Le comédien Claude Rich (au centre) jouant dans la pièce de Roger Vitrac, Victor ou les Enfants au pouvoir, mise en scène par Jean Anouilh, au Théâtre de l'Ambigu en 1962.

© Archive Photos

 

- Frédéric Lemaître (1800-1870) était un comédien célèbre dont le souvenir a été immortalisé dans le film Les Enfants du Paradis sous les traits de Pierre Brasseur. Il a créé en juillet 1823 à l’Ambigu-Comique le personnage de « l’infâme bagnard Robert Macaire » dans L’Auberge des Adrets de Anthier, Saint-Amand et Paulyanthe, qui fut un énorme succès. Après un contrat de trois ans au théâtre de la Porte Saint-Martin aux côtés de Marie Dorval, fin 1829 il prit la direction du théâtre de l’Ambigu reconstruit.

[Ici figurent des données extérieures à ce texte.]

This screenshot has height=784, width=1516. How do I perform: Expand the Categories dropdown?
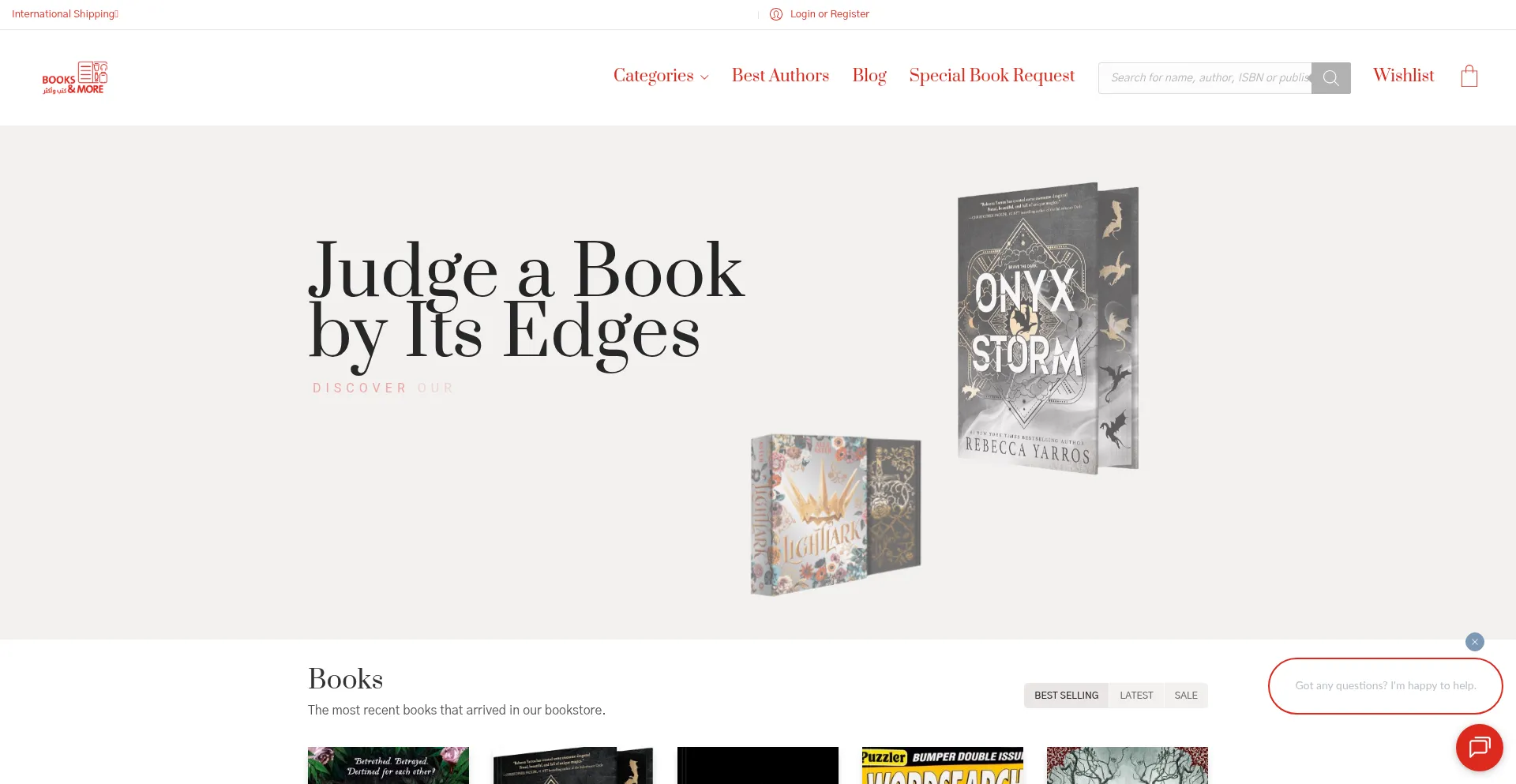[661, 76]
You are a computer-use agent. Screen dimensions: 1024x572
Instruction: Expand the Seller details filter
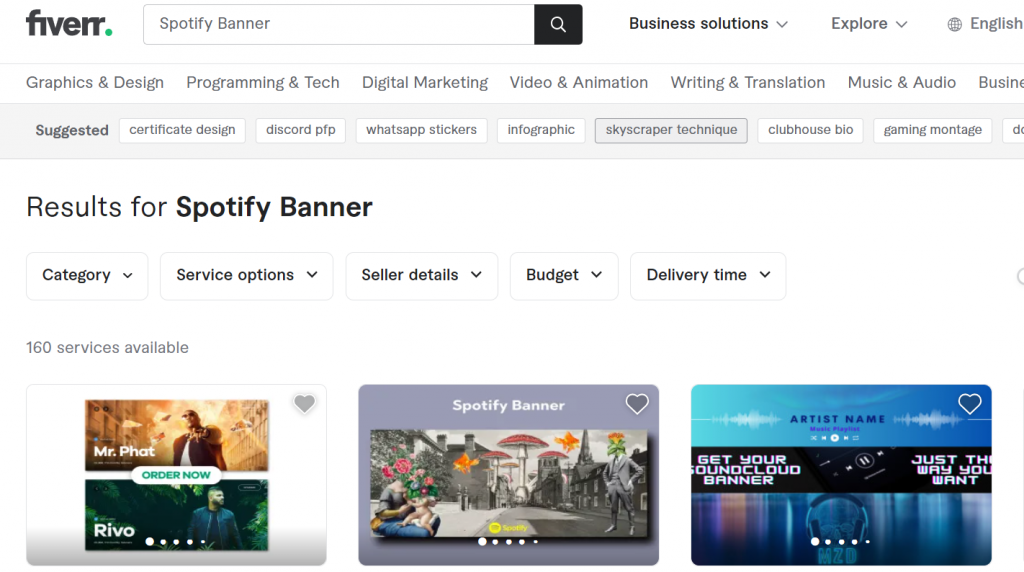pyautogui.click(x=421, y=275)
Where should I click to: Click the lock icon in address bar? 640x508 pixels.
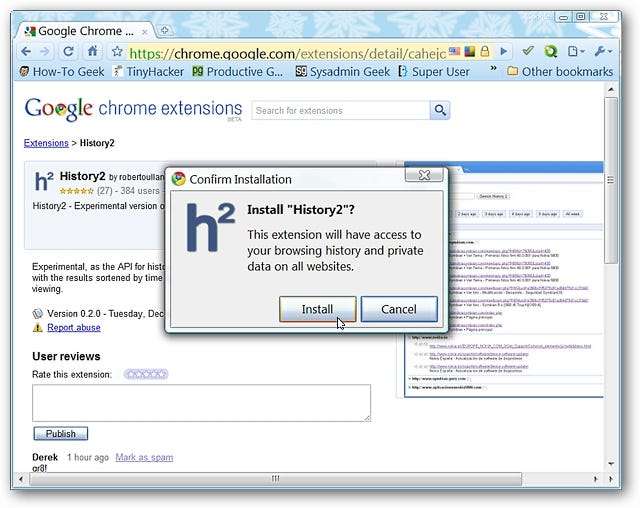(483, 51)
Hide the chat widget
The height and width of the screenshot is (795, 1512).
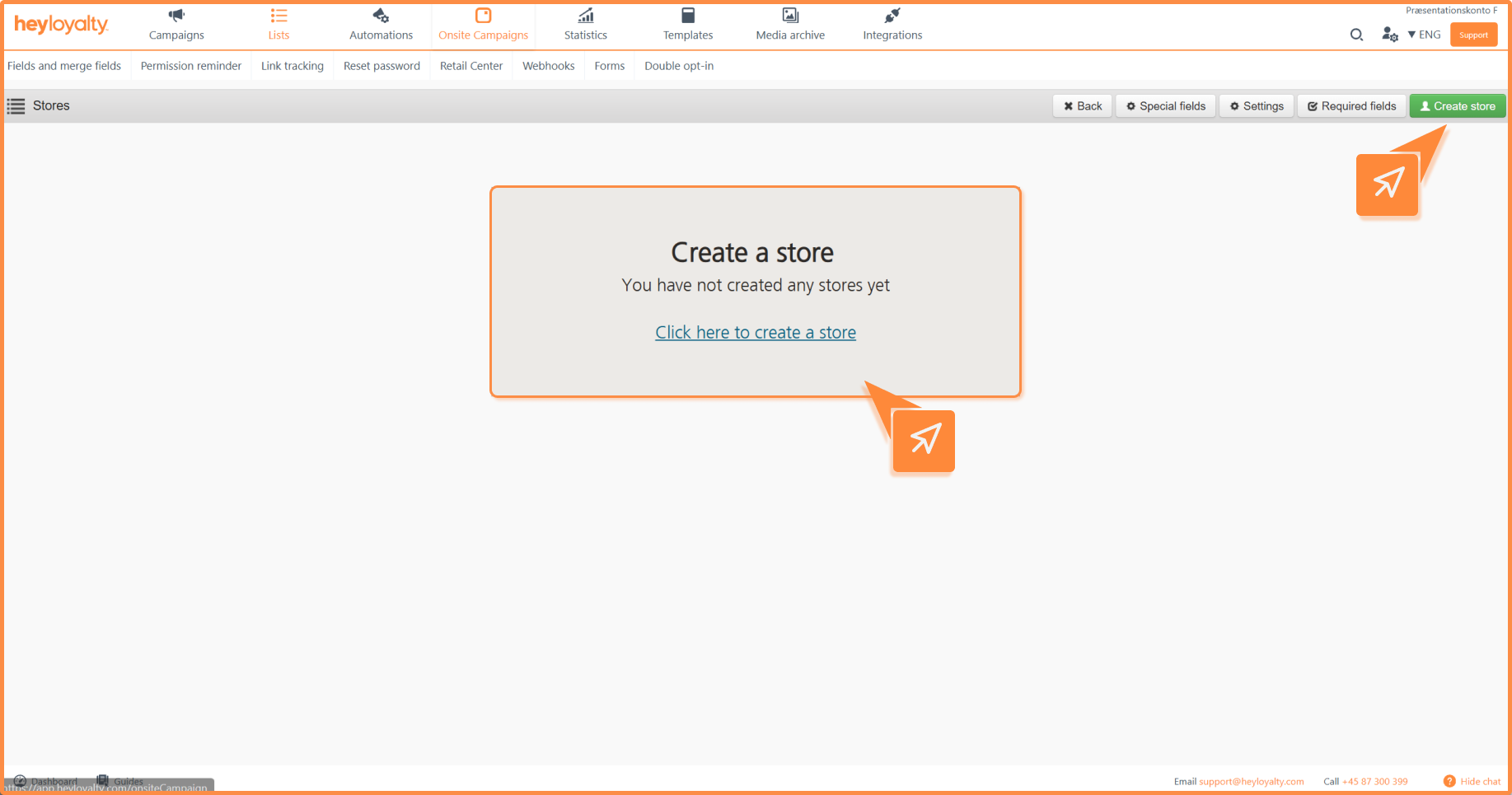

- Marie Dorval (1798-1849) était aussi une célèbre comédienne, attachée au théâtre de la Porte Saint-Martin où elle a créé en mai 1831 le drame d’Alexandre Dumas Antony, dans lequel figure la réplique : « Elle me résistait… je l’ai assassinée ». Elle a aussi créé à la Comédie française des pièces de Vigny et Hugo.

- Isidore Taylor, baron (1789-1879), auteur dramatique, fut nommé « commissaire près le roi » à la Comédie française en 1825.

 

Extrait du commentaire accompagnant la reproduction relative au théâtre de l'Ambigu trouvée sur le site http://gallica.bnf.fr/anthologie/notices/00854.htm :

L’histoire des lieux de spectacles est parfois aussi émouvante que le cycle d’une vie humaine, car faite également de naissances, de succès, de drames et de disparitions. Lieu de mémoire et de conservation des arts vivants de la scène, grâce aux traces échappées à l’éphémère, le département des Arts du spectacle de la Bibliothèque nationale de France recueille également et conserve de nombreux fonds d’anciens théâtres ou de compagnies disparues.
Le théâtre de l'Ambigu :

Créé par l’ancien comédien de l’Opéra-Comique, Nicolas-Médard Audinot (1732-1801), le théâtre construit en 1769 boulevard du Temple à Paris représente des pantomimes et féeries, puis il élargit son répertoire, devenant un véritable théâtre et adoptant le nom de théâtre de l’Ambigu-Comique. Détruit en 1827, il est reconstruit par l’architecte Jacques-Ignace Hittorf (1792-1867) associé à Jean-François Lecointe (1783-1858). Le XIXe siècle apporte au théâtre de l’Ambigu, comme nombre d’autres théâtres " de boulevard ", son lot de succès qui se poursuivent sur une partie du siècle suivant. Pour pallier ses difficultés, le théâtre est transformé, de manière éphémère, en cinéma, comme nombre de salles de spectacles. Une gouache provenant du fonds de cet ancien théâtre montre la façade avec sa nouvelle illumination nocturne. Christian Casadesus, comédien, créateur de la Compagnie du Regain en 1941, prend la direction du théâtre de l’Ambigu en 1954. On y joue à nouveau des pièces de théâtre, dont des auteurs contemporains comme François Billetdoux et Roger Vitrac. La fermeture du lieu et la démolition de l’immeuble datent de 1966.

[Si la fermeture date bien de 1966, la démolition a eu lieu en 1967. La gouache daterait d'environ 1940, et semble illustrer un projet d'éclairage de la façade].